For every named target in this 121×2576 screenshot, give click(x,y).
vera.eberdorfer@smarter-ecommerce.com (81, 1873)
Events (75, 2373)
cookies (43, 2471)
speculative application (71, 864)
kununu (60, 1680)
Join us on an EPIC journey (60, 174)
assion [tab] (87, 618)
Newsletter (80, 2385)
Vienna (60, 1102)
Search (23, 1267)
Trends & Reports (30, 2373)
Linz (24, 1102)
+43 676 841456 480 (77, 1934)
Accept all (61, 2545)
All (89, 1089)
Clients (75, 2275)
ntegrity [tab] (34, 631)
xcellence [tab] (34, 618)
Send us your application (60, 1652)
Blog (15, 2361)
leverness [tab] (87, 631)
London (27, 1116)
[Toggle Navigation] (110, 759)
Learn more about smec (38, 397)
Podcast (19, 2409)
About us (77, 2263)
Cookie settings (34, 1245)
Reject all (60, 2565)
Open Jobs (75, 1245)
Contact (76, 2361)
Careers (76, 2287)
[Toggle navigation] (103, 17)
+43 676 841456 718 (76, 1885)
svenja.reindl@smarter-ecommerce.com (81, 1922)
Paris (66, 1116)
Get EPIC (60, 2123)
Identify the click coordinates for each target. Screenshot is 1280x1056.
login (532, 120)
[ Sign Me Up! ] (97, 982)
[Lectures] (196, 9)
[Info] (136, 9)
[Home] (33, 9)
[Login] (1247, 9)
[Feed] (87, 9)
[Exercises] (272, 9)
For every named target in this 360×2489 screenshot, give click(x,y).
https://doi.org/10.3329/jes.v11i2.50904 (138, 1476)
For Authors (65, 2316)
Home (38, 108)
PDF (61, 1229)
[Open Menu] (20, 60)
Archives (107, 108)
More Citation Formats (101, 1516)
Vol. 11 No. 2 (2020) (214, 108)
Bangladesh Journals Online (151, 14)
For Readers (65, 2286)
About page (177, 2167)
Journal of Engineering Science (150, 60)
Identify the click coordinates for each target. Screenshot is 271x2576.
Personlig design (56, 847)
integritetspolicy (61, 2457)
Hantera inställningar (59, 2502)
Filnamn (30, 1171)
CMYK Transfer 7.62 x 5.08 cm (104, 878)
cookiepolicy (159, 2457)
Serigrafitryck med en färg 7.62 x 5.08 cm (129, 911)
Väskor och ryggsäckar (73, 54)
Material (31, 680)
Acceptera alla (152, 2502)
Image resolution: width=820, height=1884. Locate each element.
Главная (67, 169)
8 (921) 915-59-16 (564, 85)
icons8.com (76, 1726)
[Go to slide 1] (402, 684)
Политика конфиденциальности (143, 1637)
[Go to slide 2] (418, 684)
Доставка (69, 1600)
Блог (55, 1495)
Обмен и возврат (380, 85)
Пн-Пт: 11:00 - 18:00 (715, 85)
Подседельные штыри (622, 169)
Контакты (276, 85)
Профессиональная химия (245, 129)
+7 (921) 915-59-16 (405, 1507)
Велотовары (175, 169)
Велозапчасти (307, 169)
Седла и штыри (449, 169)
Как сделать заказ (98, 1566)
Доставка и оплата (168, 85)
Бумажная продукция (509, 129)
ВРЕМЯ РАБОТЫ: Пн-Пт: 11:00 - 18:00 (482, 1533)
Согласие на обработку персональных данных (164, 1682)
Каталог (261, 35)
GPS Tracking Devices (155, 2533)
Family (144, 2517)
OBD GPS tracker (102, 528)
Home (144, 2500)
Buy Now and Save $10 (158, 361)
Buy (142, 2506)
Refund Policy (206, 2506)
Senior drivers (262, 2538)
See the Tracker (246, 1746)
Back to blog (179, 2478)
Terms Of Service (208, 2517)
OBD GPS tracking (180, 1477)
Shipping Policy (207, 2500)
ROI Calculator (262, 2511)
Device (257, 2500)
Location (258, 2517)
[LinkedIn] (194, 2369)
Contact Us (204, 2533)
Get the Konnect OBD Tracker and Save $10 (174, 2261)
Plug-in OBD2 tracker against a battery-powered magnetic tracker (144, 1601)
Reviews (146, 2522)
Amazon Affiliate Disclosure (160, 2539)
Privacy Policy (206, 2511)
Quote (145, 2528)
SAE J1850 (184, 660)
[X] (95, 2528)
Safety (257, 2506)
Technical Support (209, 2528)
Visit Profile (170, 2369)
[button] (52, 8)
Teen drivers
---
Filter the records, keeping only lines that contain "click", and show those lines.

◆ **Response to this exercise**:
For every named target in this 121×2576 screenshot, give click(x,y).
Identify the click coordinates for each target. Screenshot is 1280x1056.
For every named target in this 360×2489 screenshot, give click(x,y).
Identify the click coordinates for each target. Screenshot is 271x2576.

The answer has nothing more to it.